An initial scope for existing literature reviews in prostate cancer research yielded two reviews [25, 26]. The more recent review [26] was conducted five years ago and restricted its search period to a 14 year time span, used a small number of literature databases and only searched for original, peer-reviewed studies to explore broadly the personal (not just beliefs specifically) and external factors pertaining to the decision-making process of patients. It concluded that there is a general lack of understanding about the role of patients’ beliefs in treatment selection and that this was an area worthy of enquiry. Our aim was, therefore, to provide an updated review on factors influencing treatment selection for LPCa, as well as specifically examine the literature pertaining to patients’ personal beliefs about LPCa and/or its treatments.

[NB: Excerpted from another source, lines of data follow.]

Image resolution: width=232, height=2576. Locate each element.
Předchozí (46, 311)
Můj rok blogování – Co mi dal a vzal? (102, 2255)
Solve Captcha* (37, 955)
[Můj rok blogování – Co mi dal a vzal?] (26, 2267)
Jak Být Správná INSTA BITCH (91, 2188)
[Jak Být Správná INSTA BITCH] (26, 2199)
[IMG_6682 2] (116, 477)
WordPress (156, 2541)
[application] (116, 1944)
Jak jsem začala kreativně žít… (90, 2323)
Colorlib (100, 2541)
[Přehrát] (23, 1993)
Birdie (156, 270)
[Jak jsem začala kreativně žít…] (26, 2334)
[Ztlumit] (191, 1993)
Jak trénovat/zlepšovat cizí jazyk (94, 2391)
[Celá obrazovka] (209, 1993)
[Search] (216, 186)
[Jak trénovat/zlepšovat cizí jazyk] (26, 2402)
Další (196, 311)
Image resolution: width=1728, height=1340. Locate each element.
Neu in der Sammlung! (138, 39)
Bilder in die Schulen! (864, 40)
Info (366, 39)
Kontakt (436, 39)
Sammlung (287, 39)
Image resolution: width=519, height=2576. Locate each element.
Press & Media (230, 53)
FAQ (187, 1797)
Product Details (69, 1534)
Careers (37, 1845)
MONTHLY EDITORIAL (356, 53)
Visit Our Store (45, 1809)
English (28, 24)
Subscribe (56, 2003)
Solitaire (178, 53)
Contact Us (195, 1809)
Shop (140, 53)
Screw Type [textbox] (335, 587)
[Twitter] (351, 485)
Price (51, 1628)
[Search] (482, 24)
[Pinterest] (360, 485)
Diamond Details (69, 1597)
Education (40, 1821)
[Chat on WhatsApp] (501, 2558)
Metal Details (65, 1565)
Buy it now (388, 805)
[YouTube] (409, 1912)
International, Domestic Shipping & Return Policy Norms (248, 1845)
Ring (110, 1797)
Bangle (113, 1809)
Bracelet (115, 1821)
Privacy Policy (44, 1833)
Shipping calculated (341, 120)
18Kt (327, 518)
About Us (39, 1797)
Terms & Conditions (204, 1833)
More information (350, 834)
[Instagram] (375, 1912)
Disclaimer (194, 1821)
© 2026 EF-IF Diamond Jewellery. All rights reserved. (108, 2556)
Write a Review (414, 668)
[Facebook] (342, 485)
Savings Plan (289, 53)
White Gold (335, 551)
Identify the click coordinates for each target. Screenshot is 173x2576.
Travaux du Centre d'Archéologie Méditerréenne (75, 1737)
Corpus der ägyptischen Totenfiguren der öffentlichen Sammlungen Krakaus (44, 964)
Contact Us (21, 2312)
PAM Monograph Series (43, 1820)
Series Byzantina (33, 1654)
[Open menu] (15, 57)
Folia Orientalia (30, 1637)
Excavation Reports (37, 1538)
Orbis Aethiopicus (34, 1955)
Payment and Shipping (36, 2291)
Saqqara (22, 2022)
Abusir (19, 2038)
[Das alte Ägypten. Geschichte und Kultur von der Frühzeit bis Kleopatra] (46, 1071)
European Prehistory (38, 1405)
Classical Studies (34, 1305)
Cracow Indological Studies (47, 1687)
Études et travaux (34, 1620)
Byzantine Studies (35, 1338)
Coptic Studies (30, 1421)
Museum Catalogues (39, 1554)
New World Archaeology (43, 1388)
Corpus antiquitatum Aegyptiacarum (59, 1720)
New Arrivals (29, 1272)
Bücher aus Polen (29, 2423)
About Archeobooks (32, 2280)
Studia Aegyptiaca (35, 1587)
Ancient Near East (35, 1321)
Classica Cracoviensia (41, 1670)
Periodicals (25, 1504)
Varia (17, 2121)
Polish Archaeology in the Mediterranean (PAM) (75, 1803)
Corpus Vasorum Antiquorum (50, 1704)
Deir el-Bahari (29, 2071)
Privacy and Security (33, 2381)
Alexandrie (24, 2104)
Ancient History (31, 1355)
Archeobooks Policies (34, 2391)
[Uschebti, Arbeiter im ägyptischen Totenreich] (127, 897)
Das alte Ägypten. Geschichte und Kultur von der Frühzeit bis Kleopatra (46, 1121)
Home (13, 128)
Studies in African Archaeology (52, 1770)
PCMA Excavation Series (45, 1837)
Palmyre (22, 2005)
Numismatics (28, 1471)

A systematic search of the literature was conducted in electronic databases to retrieve relevant published papers from 1980 – 2010, which included: MEDLINE (1950-present); CINAHL; ScienceDirect and CancerLIT (PubMed). Searches were conducted by exploding and combining the medical subject term ‘prostate cancer’ and free-text words, such as ‘beliefs, cognitions, choices, treatment options’. A language restriction was not set whilst searching for the papers.

Non-scholarly literature was searched using the following charity databases: The Prostate Cancer Charity (Jan-April 2010) and Cancer Research UK. The following Government websites were also searched: World Health Organisation (WHO) and the National Institute of Health and Clinical Excellence (NICE). The Networked Digital Library of Theses and Dissertations was searched for theses discussing relevant work and studies.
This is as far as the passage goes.